Se il mattino del 28 luglio 1914
avessero predetto a Guglielmo II e a Francesco Giuseppe che la guerra che si
apprestavano a dichiarare sarebbe durata oltre quattro anni e l’esito del
conflitto avrebbe comportato le conseguenze che sappiamo, probabilmente
l’avrebbero dichiarata ugualmente, non credendo minimamente a un simile
vaticinio. E, del resto, erano prigionieri essi stessi del loro sistema e
coltivavano le medesime illusioni di tutti gli altri.
Guglielmo II non avrebbe potuto
credere che di lì a pochi anni in Germania sarebbe stata instaurata la
repubblica, e Francesco Giuseppe avrebbe preso come una burla di cattivo gusto
la predizione che l’impero austro-ungarico sarebbe stato ridotto
territorialmente a qualcosa di simile alla Svizzera. Da parte sua, Nicola II,
avrebbe anche potuto ipotizzare nel corso del nuovo secolo la necessità di
varare delle riforme realmente costituzionali in Russia, ma avrebbe considerato
semplicemente irrealistico che nel 1917 certi Ul’janov e Bronstejn instaurassero la repubblica comunista dei soviet.
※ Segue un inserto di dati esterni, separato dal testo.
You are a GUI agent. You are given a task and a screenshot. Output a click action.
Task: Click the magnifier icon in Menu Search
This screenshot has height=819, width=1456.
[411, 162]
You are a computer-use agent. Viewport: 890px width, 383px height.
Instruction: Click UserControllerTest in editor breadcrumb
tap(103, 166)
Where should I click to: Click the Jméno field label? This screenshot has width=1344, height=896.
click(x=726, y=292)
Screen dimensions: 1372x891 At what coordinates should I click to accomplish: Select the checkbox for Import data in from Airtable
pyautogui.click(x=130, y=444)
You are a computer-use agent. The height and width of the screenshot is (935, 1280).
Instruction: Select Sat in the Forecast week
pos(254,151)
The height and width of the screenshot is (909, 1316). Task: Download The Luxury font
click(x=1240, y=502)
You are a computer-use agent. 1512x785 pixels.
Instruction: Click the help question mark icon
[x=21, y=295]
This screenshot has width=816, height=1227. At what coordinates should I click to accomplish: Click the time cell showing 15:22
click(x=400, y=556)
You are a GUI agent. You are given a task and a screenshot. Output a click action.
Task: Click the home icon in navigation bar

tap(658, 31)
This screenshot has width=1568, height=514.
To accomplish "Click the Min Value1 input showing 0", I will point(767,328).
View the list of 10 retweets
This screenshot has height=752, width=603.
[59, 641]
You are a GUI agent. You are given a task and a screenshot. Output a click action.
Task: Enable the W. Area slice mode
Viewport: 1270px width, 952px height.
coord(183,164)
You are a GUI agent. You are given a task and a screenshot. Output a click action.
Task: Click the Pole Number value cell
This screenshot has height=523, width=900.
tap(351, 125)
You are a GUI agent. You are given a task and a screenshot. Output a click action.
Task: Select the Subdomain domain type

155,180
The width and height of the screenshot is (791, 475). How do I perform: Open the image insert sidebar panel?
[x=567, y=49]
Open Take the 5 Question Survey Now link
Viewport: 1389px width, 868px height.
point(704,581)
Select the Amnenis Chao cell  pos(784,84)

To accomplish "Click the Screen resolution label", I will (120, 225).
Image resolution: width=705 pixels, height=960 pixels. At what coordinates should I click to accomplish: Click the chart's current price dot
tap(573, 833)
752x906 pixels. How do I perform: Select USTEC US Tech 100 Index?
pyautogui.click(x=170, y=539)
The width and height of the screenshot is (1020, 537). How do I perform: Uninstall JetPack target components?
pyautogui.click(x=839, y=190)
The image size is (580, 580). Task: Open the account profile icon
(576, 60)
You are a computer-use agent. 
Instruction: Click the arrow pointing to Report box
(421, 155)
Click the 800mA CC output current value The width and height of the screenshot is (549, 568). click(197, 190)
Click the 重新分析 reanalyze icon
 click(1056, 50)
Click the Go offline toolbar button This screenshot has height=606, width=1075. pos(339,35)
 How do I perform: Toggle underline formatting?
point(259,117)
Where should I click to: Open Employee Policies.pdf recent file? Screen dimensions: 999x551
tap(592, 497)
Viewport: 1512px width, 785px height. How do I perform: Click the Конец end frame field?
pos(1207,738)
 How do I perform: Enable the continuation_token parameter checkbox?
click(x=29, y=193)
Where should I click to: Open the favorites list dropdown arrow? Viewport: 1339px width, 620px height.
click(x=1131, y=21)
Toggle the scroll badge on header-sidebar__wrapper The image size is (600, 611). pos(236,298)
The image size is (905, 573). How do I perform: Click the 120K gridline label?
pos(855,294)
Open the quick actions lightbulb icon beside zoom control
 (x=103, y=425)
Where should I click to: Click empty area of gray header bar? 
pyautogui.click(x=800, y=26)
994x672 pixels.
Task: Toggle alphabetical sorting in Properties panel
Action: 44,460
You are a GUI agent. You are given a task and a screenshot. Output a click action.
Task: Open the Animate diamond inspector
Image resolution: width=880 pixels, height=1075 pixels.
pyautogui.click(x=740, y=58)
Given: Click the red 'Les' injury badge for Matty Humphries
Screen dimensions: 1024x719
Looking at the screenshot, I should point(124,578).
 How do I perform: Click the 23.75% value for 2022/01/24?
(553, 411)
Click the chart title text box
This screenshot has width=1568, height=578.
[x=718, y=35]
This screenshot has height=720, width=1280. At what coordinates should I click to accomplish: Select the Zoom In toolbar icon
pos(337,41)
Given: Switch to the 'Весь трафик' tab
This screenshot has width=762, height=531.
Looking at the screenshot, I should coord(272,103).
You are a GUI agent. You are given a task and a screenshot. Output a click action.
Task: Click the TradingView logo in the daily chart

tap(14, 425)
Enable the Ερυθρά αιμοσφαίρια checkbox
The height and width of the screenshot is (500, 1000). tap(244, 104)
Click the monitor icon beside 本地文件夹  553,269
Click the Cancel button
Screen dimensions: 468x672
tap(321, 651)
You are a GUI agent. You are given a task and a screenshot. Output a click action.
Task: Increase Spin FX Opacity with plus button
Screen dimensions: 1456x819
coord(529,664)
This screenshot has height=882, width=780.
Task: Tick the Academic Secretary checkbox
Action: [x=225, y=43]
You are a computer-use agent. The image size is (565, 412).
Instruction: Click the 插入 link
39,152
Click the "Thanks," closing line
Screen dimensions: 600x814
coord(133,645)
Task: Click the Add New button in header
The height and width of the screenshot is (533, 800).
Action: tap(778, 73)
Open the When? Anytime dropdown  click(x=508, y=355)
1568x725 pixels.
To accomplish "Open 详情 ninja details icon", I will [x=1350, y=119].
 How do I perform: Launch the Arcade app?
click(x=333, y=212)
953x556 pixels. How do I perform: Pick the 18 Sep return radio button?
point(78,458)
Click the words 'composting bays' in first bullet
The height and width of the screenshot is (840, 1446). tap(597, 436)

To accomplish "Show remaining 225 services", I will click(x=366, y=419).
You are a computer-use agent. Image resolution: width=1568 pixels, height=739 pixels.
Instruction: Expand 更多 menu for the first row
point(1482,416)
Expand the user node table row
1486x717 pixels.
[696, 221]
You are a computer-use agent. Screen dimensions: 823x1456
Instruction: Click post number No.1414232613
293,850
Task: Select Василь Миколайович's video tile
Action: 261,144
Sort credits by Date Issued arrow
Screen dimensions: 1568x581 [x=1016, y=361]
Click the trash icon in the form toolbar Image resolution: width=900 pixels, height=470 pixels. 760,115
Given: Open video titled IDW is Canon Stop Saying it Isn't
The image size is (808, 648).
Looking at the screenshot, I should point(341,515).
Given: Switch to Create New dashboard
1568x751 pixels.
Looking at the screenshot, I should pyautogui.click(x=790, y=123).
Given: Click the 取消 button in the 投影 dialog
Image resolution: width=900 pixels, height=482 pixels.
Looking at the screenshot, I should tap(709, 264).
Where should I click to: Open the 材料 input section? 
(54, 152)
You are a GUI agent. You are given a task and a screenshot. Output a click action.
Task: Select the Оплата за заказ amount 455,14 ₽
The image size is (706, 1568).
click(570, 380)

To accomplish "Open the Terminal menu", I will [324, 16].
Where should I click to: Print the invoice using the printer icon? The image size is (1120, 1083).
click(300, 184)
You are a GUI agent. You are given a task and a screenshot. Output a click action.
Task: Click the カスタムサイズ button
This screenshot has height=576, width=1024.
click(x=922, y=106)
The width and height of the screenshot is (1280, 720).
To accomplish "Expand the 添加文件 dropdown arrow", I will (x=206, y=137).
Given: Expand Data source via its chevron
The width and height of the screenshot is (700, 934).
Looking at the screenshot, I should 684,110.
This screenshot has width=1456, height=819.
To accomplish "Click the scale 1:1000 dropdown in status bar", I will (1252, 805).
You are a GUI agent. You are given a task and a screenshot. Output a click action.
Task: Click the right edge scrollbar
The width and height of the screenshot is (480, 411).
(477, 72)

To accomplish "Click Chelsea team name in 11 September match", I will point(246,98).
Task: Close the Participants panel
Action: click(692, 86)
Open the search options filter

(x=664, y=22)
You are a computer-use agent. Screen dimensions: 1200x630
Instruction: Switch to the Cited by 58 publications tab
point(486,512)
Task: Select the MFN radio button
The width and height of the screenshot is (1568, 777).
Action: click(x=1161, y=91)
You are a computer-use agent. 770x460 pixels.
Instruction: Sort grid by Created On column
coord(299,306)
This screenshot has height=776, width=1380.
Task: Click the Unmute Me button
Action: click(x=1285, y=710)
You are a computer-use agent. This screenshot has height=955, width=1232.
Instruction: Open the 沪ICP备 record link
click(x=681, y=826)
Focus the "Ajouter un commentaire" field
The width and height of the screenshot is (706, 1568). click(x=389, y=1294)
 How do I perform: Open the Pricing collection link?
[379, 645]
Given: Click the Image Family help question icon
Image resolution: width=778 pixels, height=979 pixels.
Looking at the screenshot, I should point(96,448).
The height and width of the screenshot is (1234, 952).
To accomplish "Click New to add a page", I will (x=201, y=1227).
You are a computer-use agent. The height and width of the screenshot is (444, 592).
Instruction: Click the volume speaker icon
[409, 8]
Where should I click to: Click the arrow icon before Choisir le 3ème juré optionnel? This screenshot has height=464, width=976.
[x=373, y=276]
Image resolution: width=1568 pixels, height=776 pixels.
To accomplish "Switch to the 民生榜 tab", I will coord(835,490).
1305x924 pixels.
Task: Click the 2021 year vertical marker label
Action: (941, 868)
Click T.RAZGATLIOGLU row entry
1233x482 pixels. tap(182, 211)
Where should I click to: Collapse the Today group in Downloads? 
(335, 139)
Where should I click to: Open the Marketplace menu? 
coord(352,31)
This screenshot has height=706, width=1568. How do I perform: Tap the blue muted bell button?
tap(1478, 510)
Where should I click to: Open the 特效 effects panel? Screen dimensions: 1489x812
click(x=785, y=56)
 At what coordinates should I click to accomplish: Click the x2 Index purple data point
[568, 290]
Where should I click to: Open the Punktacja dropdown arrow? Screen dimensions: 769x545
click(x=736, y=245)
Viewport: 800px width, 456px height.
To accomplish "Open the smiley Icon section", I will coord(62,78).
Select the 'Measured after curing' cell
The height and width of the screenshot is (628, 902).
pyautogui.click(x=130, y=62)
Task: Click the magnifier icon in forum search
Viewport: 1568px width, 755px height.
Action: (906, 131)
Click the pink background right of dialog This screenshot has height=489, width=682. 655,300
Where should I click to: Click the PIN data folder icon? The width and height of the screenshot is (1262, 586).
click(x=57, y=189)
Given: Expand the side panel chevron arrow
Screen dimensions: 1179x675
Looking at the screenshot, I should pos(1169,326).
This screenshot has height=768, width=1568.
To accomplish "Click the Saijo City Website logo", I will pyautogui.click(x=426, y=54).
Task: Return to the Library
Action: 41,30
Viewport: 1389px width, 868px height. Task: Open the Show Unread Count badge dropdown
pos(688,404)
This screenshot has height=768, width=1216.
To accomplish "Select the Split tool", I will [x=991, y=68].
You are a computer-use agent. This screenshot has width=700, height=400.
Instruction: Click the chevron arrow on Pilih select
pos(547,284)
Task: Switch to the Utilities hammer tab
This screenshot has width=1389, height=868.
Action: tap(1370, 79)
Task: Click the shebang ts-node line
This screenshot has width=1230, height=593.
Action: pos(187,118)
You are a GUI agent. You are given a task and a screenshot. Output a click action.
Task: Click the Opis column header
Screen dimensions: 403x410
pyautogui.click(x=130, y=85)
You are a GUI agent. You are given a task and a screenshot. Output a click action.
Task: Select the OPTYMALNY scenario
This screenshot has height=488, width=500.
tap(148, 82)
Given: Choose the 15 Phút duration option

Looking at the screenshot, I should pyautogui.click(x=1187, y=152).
Ciò prova l’imprevedibilità degli
avvenimenti storici, almeno nei loro “dettagli”, e la rapidità con la quale
essi si manifestano dopo un lungo periodo di gestazione e stabilità in cui
tutto sembra definitivo. E tuttavia, a ben considerare le cose dappresso, non
solo la possibilità, bensì l’inevitabilità di una guerra europea era data all’inizio
del secolo scorso per certa da moltissimi. Anche le modalità dello scontro, a
grandi linee, potevano essere previste. Per esempio, le recenti guerre
balcaniche avevano ben posto in luce le nuove dinamiche strategiche e tattiche
di una guerra che non poteva essere di movimento e combattuta da truppe allo
scoperto stante le nuove armi micidiali come le mitragliatrici e l’artiglieria
a tiro rapido.
Stentiamo a crederlo, oggi, ma gli
stati maggiori degli eserciti, non meno che i responsabili politici, non si
vollero rendere conto di ciò che stava loro sotto il naso. Ed è ciò che succede
anche ai nostri giorni, specie per quanto riguarda l’economia, lo sfruttamento
delle risorse naturali e la tutela dell’ambiente, senza dire dei conflitti
regionali potenzialmente sempre più pericolosi. Ciò avviene non semplicemente
perché le classi dirigenti siano stupide, ma perché le loro decisioni sono
condizionate in definitiva da ragioni di potere e di classe, di scontro tra
interessi e imperialismi. Agire diversamente significherebbe anzitutto
rinunciare alla loro egemonia, procedere a un cambiamento radicale dell’esistente e non lasciarsi guidare dalle leggi e
contraddizioni del capitalismo. Chi di loro, chi di noi tutti, può credere che
in un breve tempo questo ordinamento economico e sociale possa essere sconvolto
dalle fondamenta? Eppure la partita è in corso, il futuro è nelle cose di oggi.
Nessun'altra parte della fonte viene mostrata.